Individual files are about private life, specifically "negative" aspects that the Secret Police thought they could exploit to coerce the person into collaborating with the regime. Surveillance was extremely thorough, involving the tapping of phones and rooms, the interception of private correspondence, stakeouts,  and photographs. Given this approach, it was often the case that officers uncovered intimate parts of people's lives. These revelations were not punished, but instead used to force collaboration. In interrogations, men from among the clergy, monks, religious leadership, and congregants were often asked about their "alone time" with women in the community. Notebooks taken in house searches have poems and private thoughts underlined and margin notes about possible sexual affairs. There were even violent sexual acts that the secret police not only did not punish, but actively promoted—for example by creating conditions to enable further violence—to create material suitable for blackmailing the perpetrator in order to force them into working with the Secret Police.

It is for all these reasons that the Secret Police was so interested in the relative positions of men and women in the religious communities I study. Men also feature prominently because of Secret Police bias against women participating in the religious underground.

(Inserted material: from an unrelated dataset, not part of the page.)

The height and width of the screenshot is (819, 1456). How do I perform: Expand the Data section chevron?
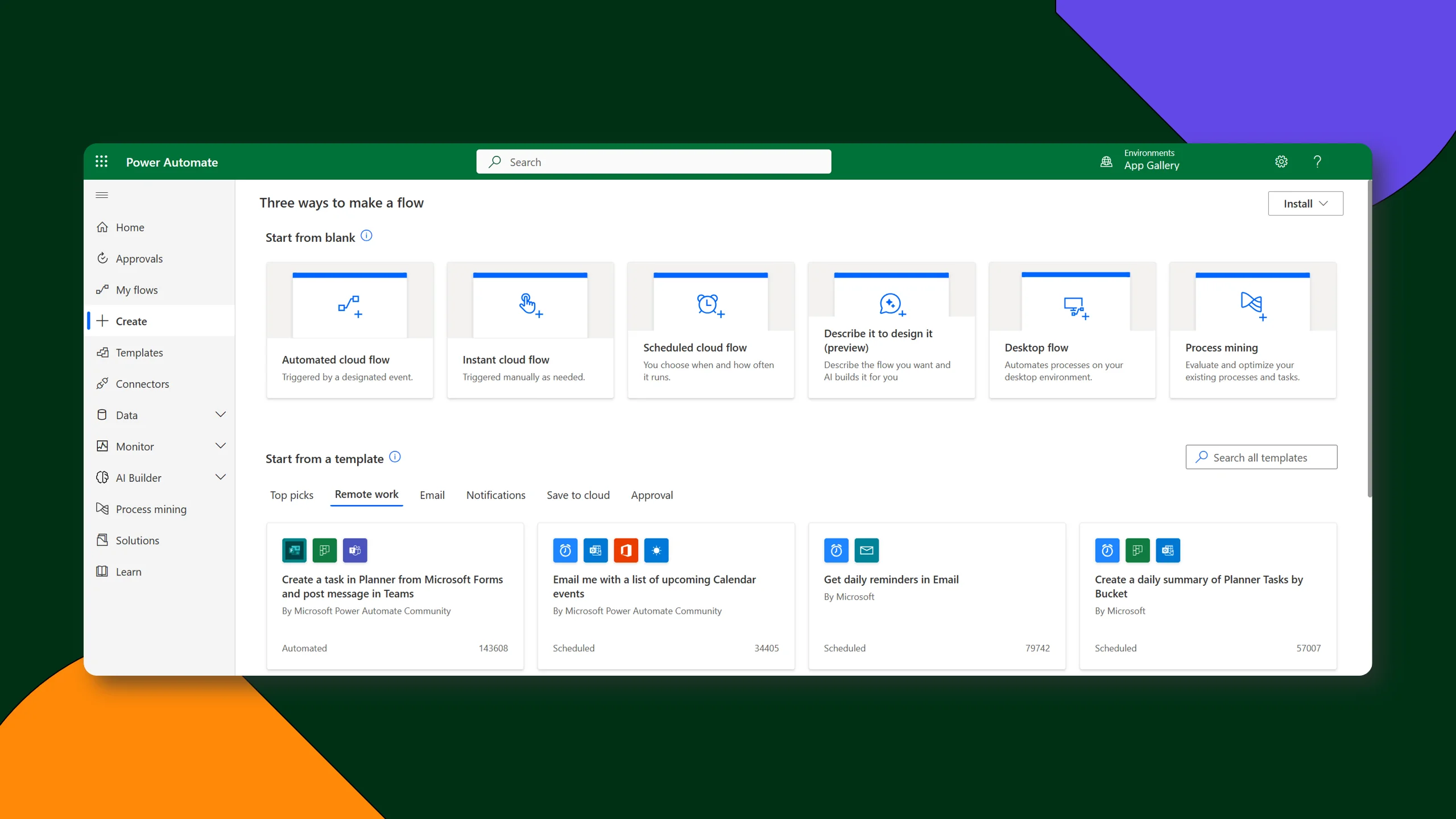(x=221, y=415)
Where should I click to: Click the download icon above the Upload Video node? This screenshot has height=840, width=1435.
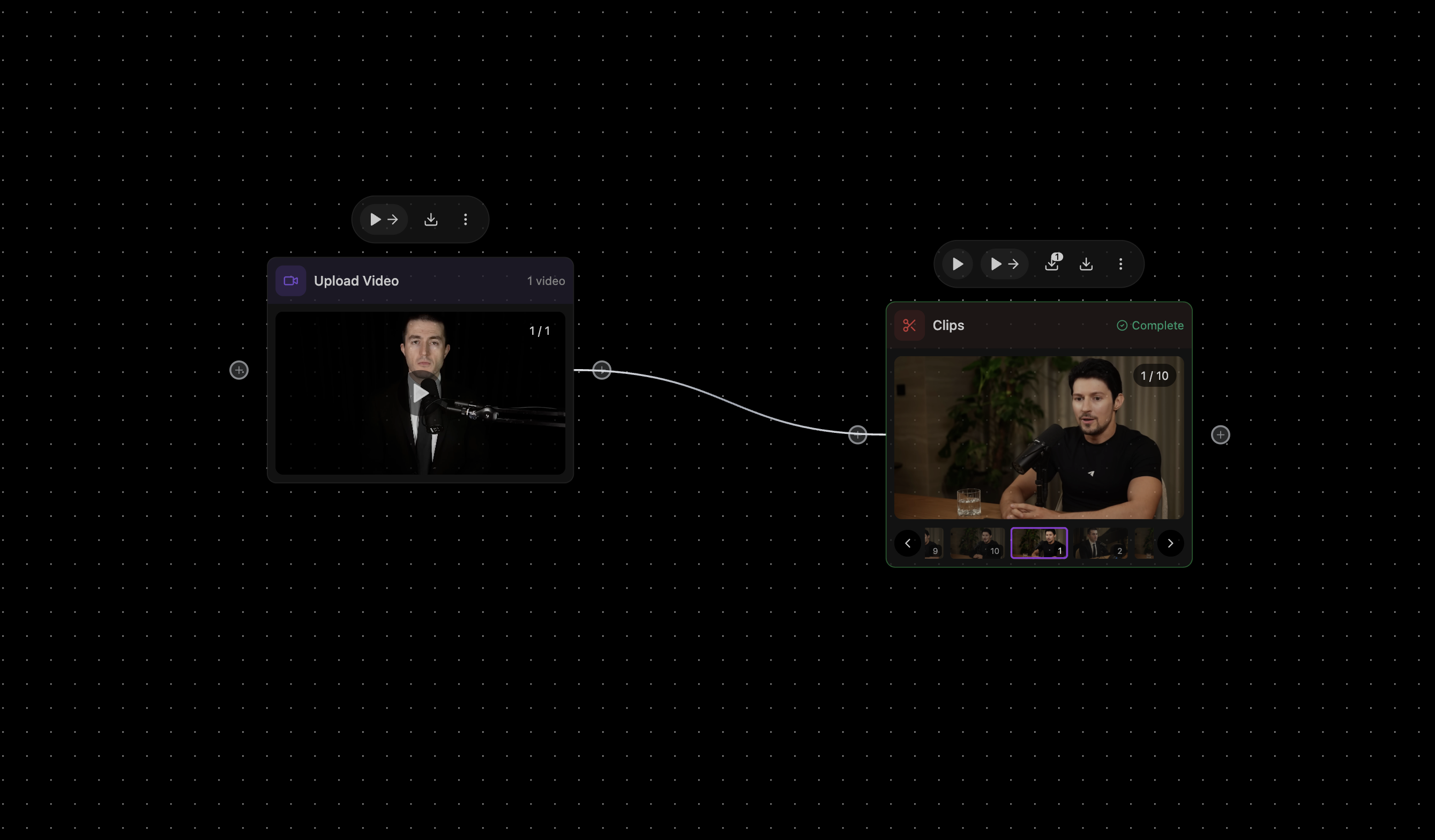(x=431, y=219)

In marginal notes left in their files, the Secret Police would often inquire as to what man controlled the leadership of this or that religious group. Was it the confessor a group of Greek Catholic nuns? One of their brothers? Any male visitors were thoroughly questioned as well.

The Secret Police's search for hierarchy and authority related to the type of punishments meted out to  religious communities: punishing the leader, the logic went, could make him enforce state regulations himself, saving the state the trouble of persecuting numerous others. The issue of agency for groups of women, on the other hand, was an afterthought for the Secret Police. Only later did the Secret Police use female empowerment—which they initially called into question even amid ample evidence—to drive a wedge between communities, between parallel hierarchies within the underground.

For the historian, the ethical problem is about potentially victimizing these groups a second time. Built on collections of "misbehaviors," most of them related to intimate acts, Secret Police files offer a skewed image of religious women. Should the historian make that image public? And on the other hand, if these are the only sources of information we have, would it be fair to leave these women's stories untold? After all, buried in informant notes on "morally depraved acts" is a narrative of women acquiring agency in institutions traditionally led by men.